Adequate protein intake is important for everyone. The presence of protein at meals can provide a satiating effect (feeling of fullness), help support your strenuous workouts, and plays an important role in controlling blood sugars and body weight by helping to regulate insulin response.
I want to start a weight management program. How can protein help me?
Lean protein fuels your lean body mass and metabolism—a perfect complement for any weight management program. The more lean muscle you have, the faster your metabolism will be and you will burn more calories.
Emerging research shows that consuming adequate amounts of dietary protein induces satiety and reduces the feeling of hunger when compared to carbohydrates or fats.
I work out regularly to bulk up. How can protein help me?

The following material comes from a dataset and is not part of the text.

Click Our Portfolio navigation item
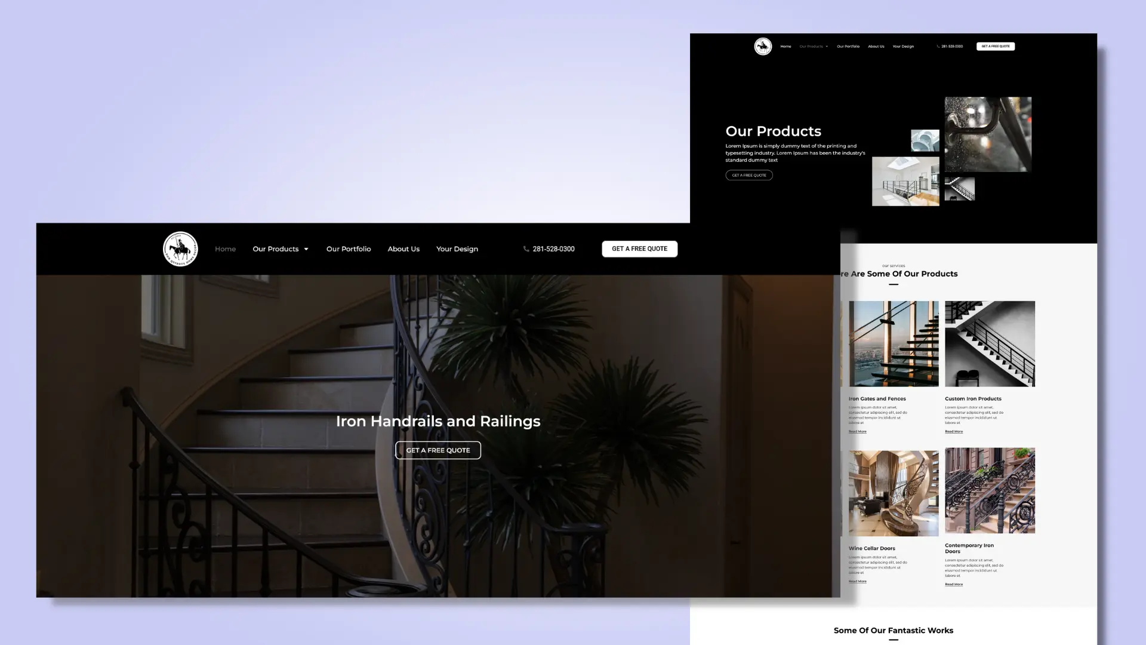 (349, 249)
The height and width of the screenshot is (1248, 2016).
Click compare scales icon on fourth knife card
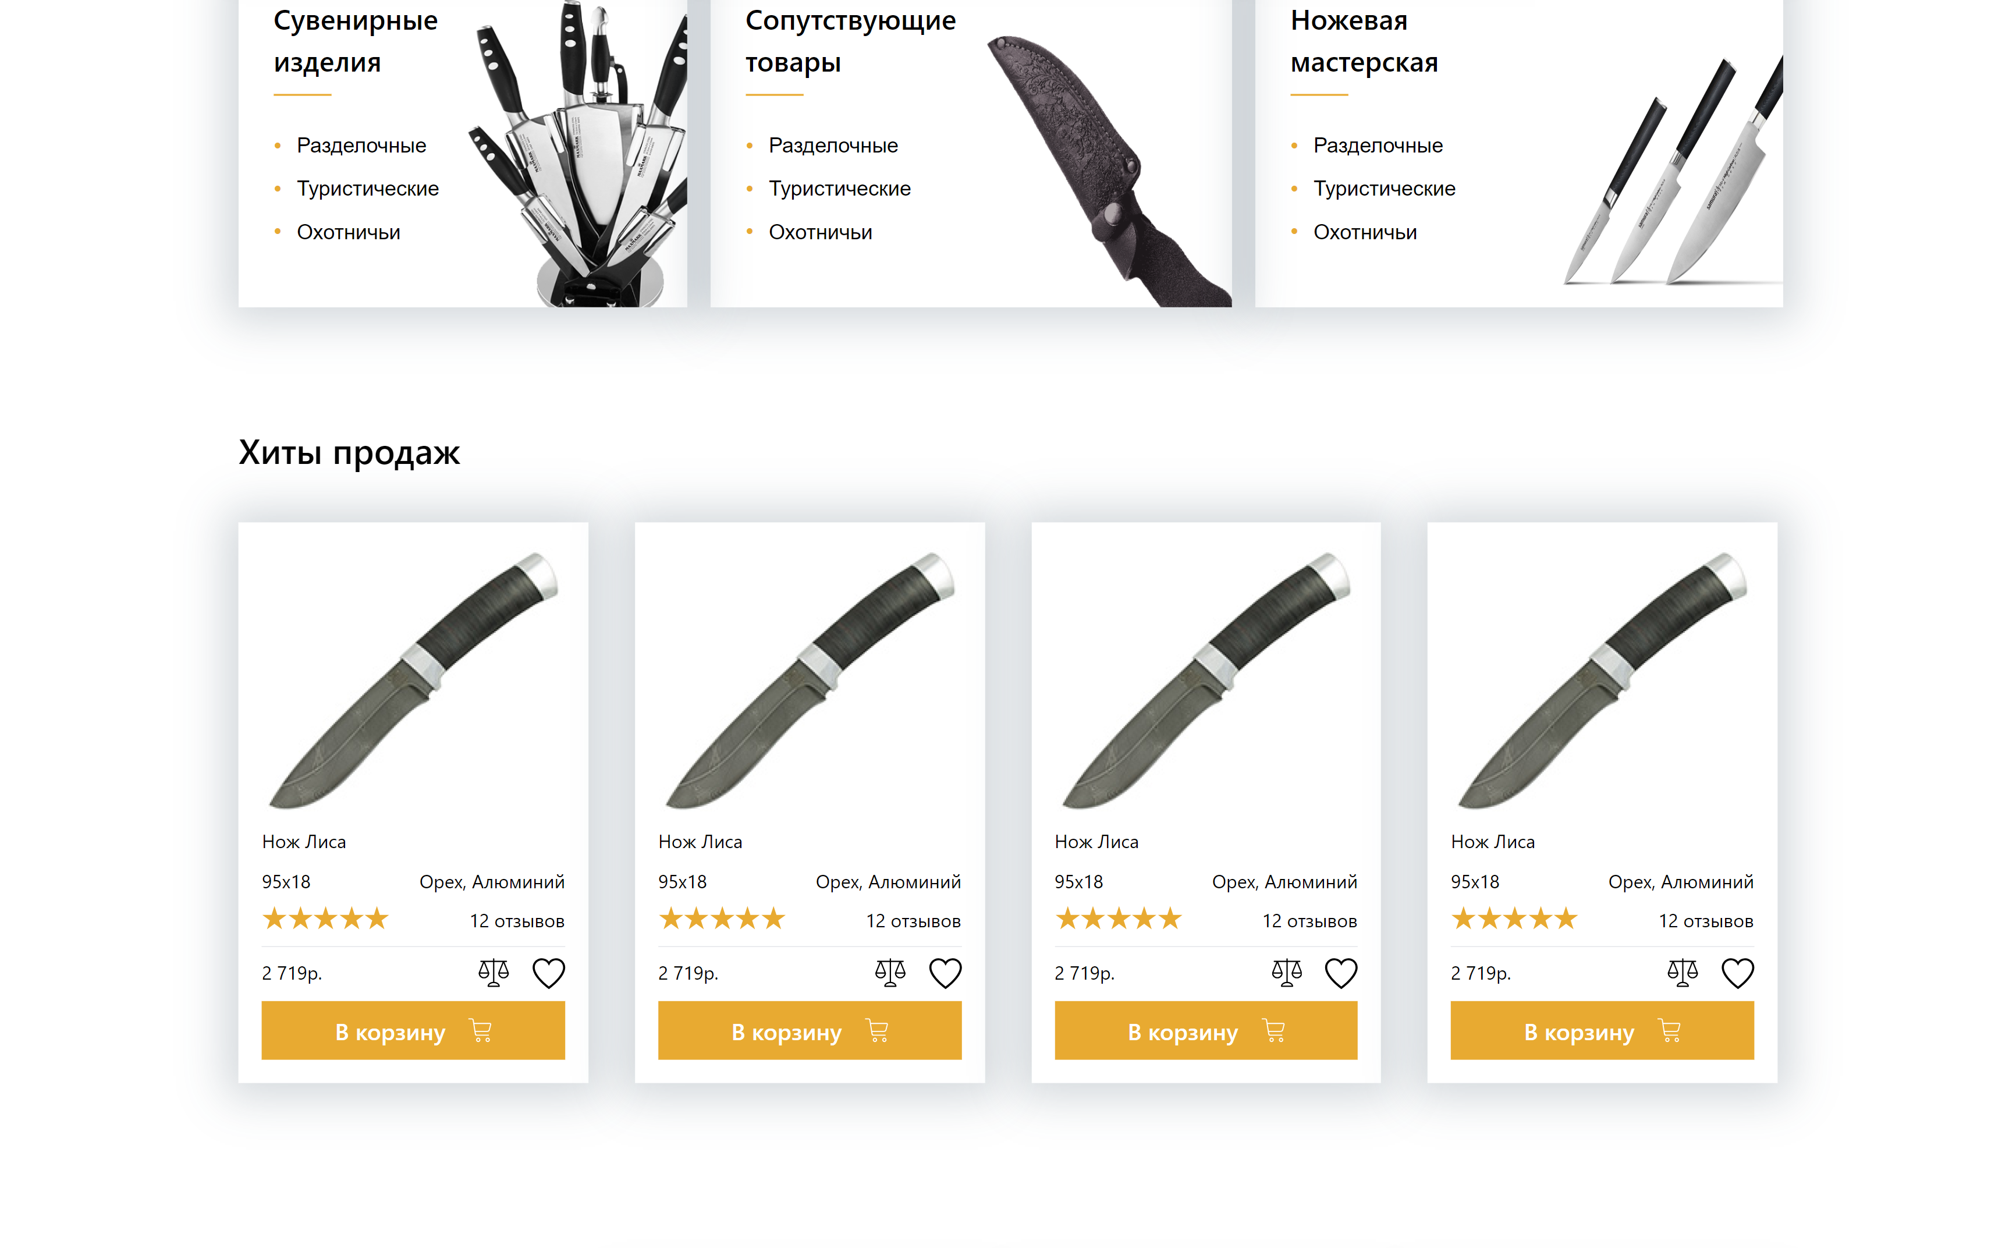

Protein intake helps maintain positive nitrogen balance in the body. It is a natural source of amino acids which your body consumes during strenuous activity. Getting adequate amounts of protein is crucial to supporting your muscles and keeping your body in positive nitrogen balance. A lack of protein can lead to excessive protein catabolism, or breakdown, and may obstruct your athletic goals.

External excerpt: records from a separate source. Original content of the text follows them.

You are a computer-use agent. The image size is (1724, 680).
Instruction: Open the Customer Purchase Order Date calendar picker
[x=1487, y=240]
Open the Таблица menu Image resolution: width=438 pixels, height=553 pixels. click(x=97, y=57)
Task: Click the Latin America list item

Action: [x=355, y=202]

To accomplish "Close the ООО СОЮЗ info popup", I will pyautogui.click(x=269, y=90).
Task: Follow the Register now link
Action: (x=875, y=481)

What are good sources of protein?
Meat, fish, poultry, beans, peas, nuts, dairy products, soy products and some seeds, vegetables and grains. High quality protein powders and supplements can also give you your sufficient, daily amount of protein.

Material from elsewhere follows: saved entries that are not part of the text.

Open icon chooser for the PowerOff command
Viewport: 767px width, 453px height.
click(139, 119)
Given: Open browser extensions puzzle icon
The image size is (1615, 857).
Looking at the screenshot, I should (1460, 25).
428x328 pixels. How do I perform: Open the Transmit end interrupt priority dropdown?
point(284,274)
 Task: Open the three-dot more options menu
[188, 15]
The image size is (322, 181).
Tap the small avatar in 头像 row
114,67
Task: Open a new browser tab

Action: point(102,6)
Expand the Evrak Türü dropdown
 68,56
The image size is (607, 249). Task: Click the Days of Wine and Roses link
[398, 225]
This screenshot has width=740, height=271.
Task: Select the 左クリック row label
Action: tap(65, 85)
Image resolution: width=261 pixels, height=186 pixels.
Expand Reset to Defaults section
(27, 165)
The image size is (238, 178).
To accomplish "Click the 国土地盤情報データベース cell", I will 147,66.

I’m a vegetarian. How can I get my adequate level of protein?
Besides getting protein from foods such as beans, nuts, seeds and tofu, soy protein is perfect for you. Blend soy protein powder into smoothies or sprinkle on your food.
How Much Protein Do You Need?
Recommended Daily Amount for Healthy Individuals:
0.4 grams per pound (body weight) per day.
To calculate your daily protein needs multiply your weight by 0.4.
For example, a healthy adult weighing 155 pounds needs 62 grams of protein per day (0.4 x 155).
Highly active individuals have higher protein needs:
Endurance athletes: 0.55-0.6 grams per pound per day
Resistance and strength trained athletes: 0.7-0.8 grams per pound per day
Joe is a healthy male who weighs 156 pounds. He runs 5 to 6 miles per day and also lifts light weights 3 times per week. How much protein does he need?
156 lbs x 0.6 grams = 93.6 grams of protein per dayThe range for endurance athletes is 0.55-0.6 grams of protein per day. Joe should calculate his protein needs using the higher end of the range since his primary activity is endurance exercise, but he also does some light resistance training.